Treasury Secretary Steven Mnuchin said on Thursday that any steps U.S. President Donald Trump's administration takes on policy would probably have only limited impact this year, though he wants to see tax reform passed by August. The comments suggested much work was still needed on the sweeping tax plan that Mnuchin called his main priority, and which investors had bet would stoke growth and inflation this
year.
"We've got a vacuum of (U.S. domestic) policy, real (interest) rates going down, the dollar going sideways and geopolitical (jitters) around the world ... all helping gold," ICBC Standard Bank analyst Tom Kendall said.
"There is apparently a move of institutional investor money into gold and there are usually very good reasons for that."
Spot gold was up 0.6 percent at $1,256.75 an ounce by 2:26 p.m. EST (1926 GMT), having touched its highest since Nov. 11 at $1,260.10 earlier, zeroing in on the 200-day moving average. It was on track to finish the week higher for the fourth straight week. U.S. gold futures settled up 0.55 percent at $1,258.30.

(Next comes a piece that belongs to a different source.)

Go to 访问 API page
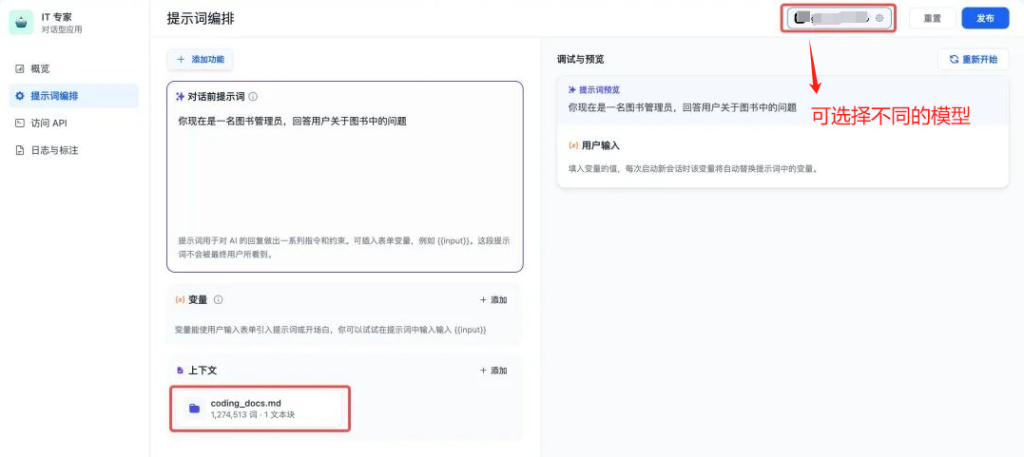1024x457 pixels. pyautogui.click(x=48, y=123)
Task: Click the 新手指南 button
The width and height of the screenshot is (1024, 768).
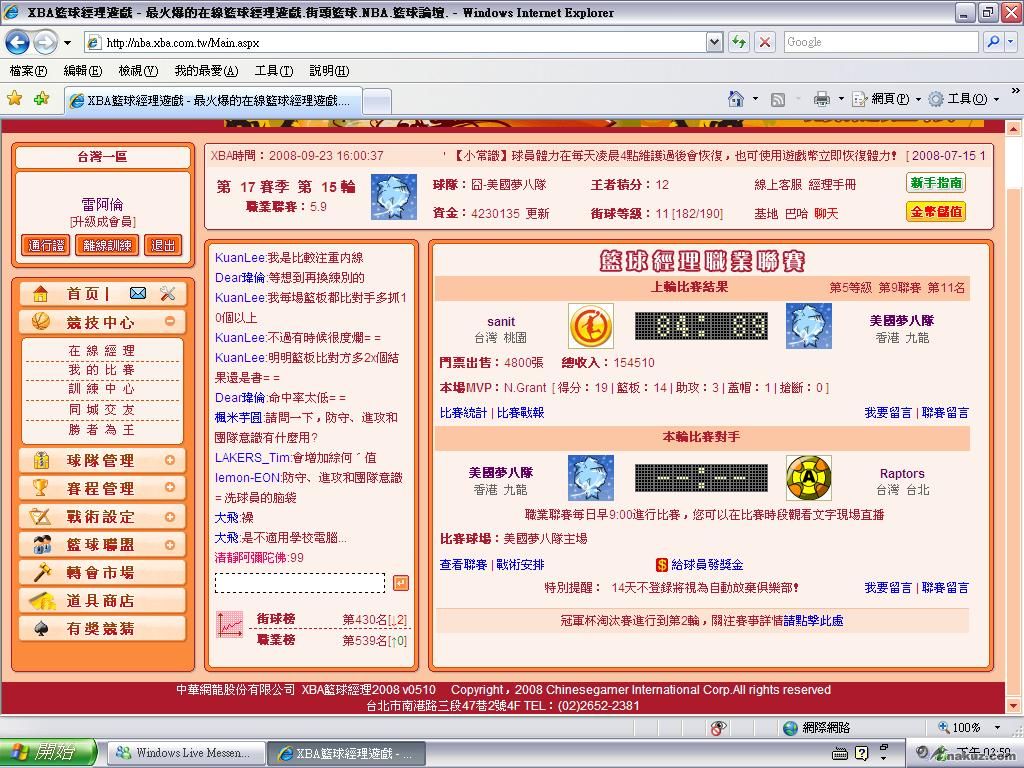Action: 936,183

Tempering gains in bullion, a poll on Friday suggested French presidential candidate Emmanuel Macron would beat far-right leader Marine Le Pen, who has promised a referendum on European Union membership.

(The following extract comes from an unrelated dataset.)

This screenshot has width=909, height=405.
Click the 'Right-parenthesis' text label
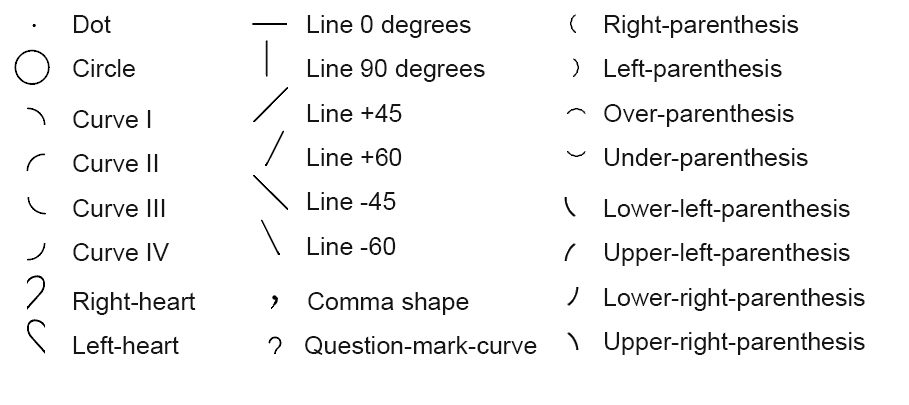(700, 25)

Key global stock markets fell as investors scaled back bets that Trump's policies would benefit economic growth. The dollar later pared losses.
Holdings of the largest gold-backed exchange-traded fund, New York's SPDR Gold Trust , have risen more than 5 percent this month on geopolitical risk.
"These dollar-denominated and perceived safe-haven precious metals have risen during a time when Wall Street has repeatedly hit new all-time highs and despite the dollar holding near its multi-year highs," said Fawad Razaqzada, technical analyst for Forex.com, adding that precious metals appeared poised to rise
further in the coming weeks.
"The metals' remarkable performance may suggest that investors are positioning themselves up for a major risk-off event – such as a collapse in the US stock markets."
COT Report
Recent CFTC data mostly supports current upside action. SPDR fund storages stand stable last week and has not changed, while COT report shows that net long position has increased slightly as well as open interest. It means that traders have taken new long positions. Overall picture looks not as bright as on EUR, but still last 2-3 weeks sentiment analysis mostly supports rally that we see:
Technicals
Monthly
As gold shows no return back to 1100 lows - it keeps reversal moment of our H&S pattern pretty nice by far.
But here we come to most difficult moment. Mostly because fundamental background for gold market is very blur. D. Trump victory and uncertainty around its economy policy, massive political turmoil in Europe and foreign affairs do not let us to estimate clear fundamental picture by far. Although price behavior, short-term sentiment and commodities performance mostly supports idea of bullish reversal pattern here (at least now). At the same time many world top analysts (such as Barnabas Gan) worry about more active Fed policy and think that gold could finish 2017 around 1100$. But Fed is out of our control and prediction.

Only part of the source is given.